Dear Log,
In my reading, I am finding Argentina quite fascinating and worrisome, because I don't understand what happened there to screw it all up; things were looking okay in the 90s, and then FOOM. The basic thing that we ask of our economies is that they note implode and make everyone starve and die. Really.
«Though such cells never posed a serious threat to national security, the Argentinian army used a series of guerrilla attacks on military and corporate targets as an excuse to declare an all-out campaign against the left - the generals called the action "a war on terror", but the name that has stuck ever since has been "the Dirty War".Between 1976 and 1983, Argentina was ruled by a twisted military regime that combined fundamentalist Catholic social control with fundamentalist free-market economics; it banned rock music while it raked in billions of dollars-worth of loans and investment from foreign banks and multinational corporations. The generals saw it as their mission to cleanse Marxist and other "subversive" thought from every school, workplace, church and neighbourhood. At the same time, they also saw it as their right to profit personally from this crusade, not only skimming from public coffers but also stealing private houses, possessions and even children from the people they tortured and killed (the state was eventually forced to pay compensation to many of the victims' families).

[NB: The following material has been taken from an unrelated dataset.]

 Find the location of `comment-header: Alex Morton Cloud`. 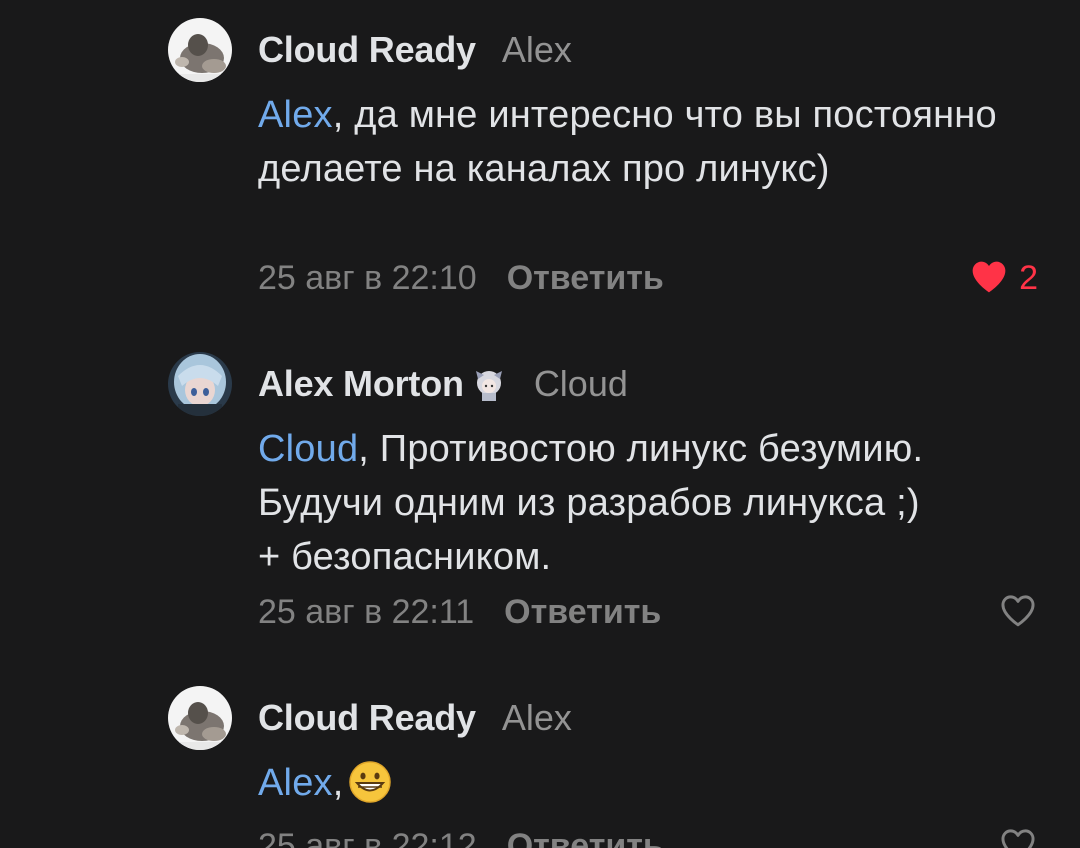

comment-header: Alex Morton Cloud is located at coordinates (443, 384).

[...]Walsh understood that the generals were not waging a war "on terror" but a war on any barrier to the accumulation of wealth by foreign investors and their local beneficiaries. He is proved more prescient every day. Civil trials continue to unearth fresh evidence that foreign corporations collaborated closely with the junta in its extermination of the union movement in the 1970s. For example, last December a federal prosecutor filed a criminal complaint against Ford Argentina (a subsidiary of Ford), alleging that the company had inside one of its factory compounds a military detention centre where union organisers were taken.

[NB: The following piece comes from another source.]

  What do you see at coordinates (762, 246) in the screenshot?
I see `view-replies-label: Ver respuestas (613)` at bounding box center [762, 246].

[...]The generals understood that the true obstacle to complete social control was not leftist rebels, but the very presence of tight-knit communities and civil society. Which is why they set out to "disappear" the public sphere itself.

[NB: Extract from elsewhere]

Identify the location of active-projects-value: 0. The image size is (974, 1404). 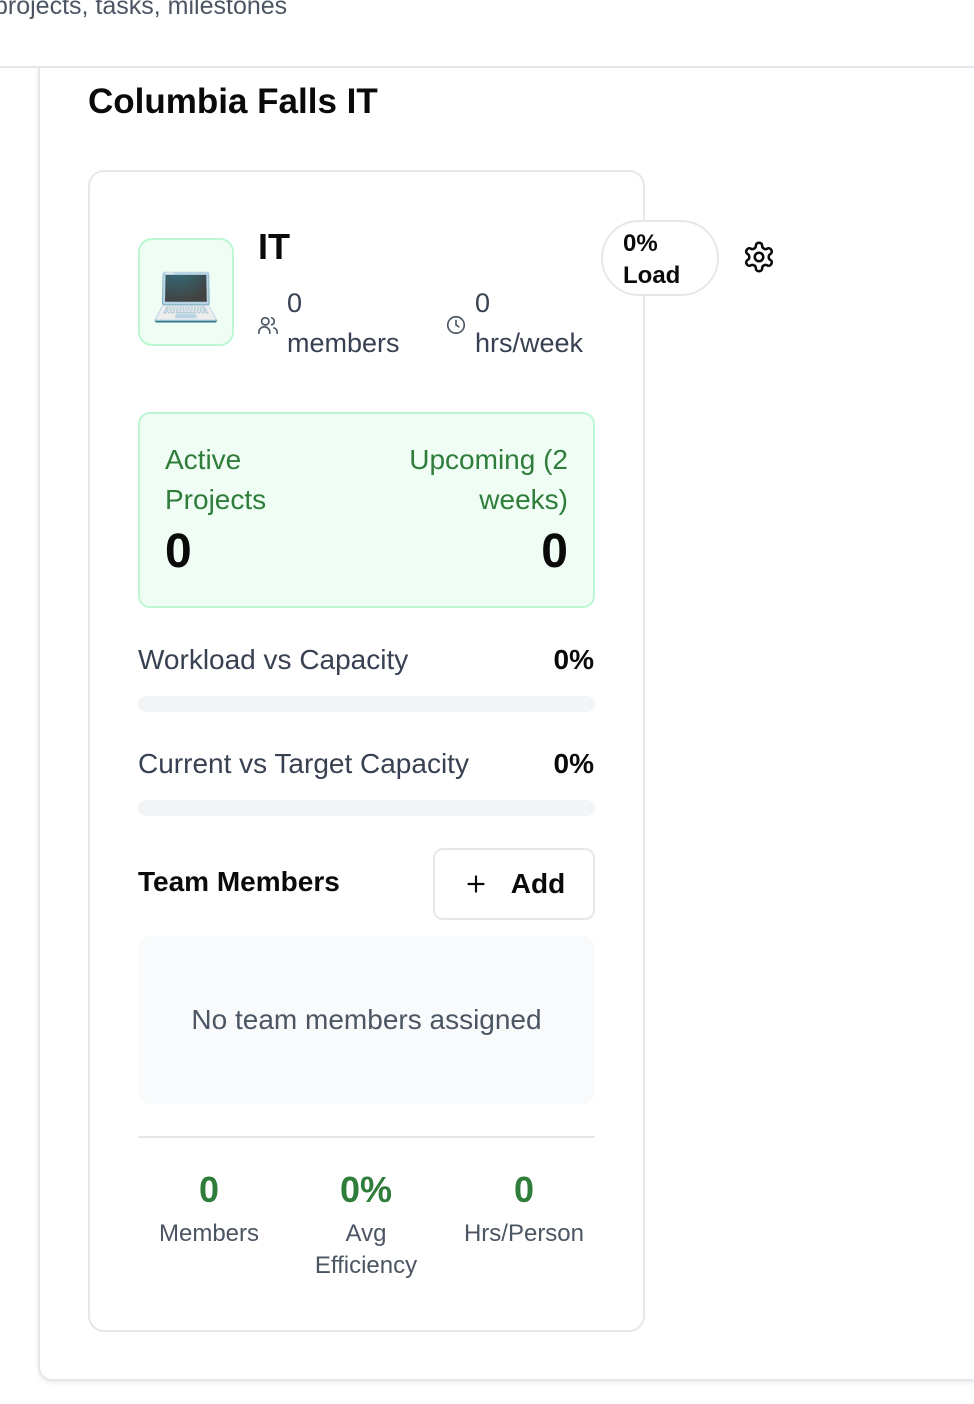
(178, 552).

In recent months, the "fabricas tomadas" (literally, "taken factories") have begun to network among themselves and are beginning to plan an informal "solidarity economy": garment workers from an occupied factory, for example, sew sheets for an occupied health clinic; a supermarket in Rosario, turned into a workers' cooperative, sells pasta from an occupied pasta factory; occupied bakeries are building ovens with tiles from an occupied ceramic plant.»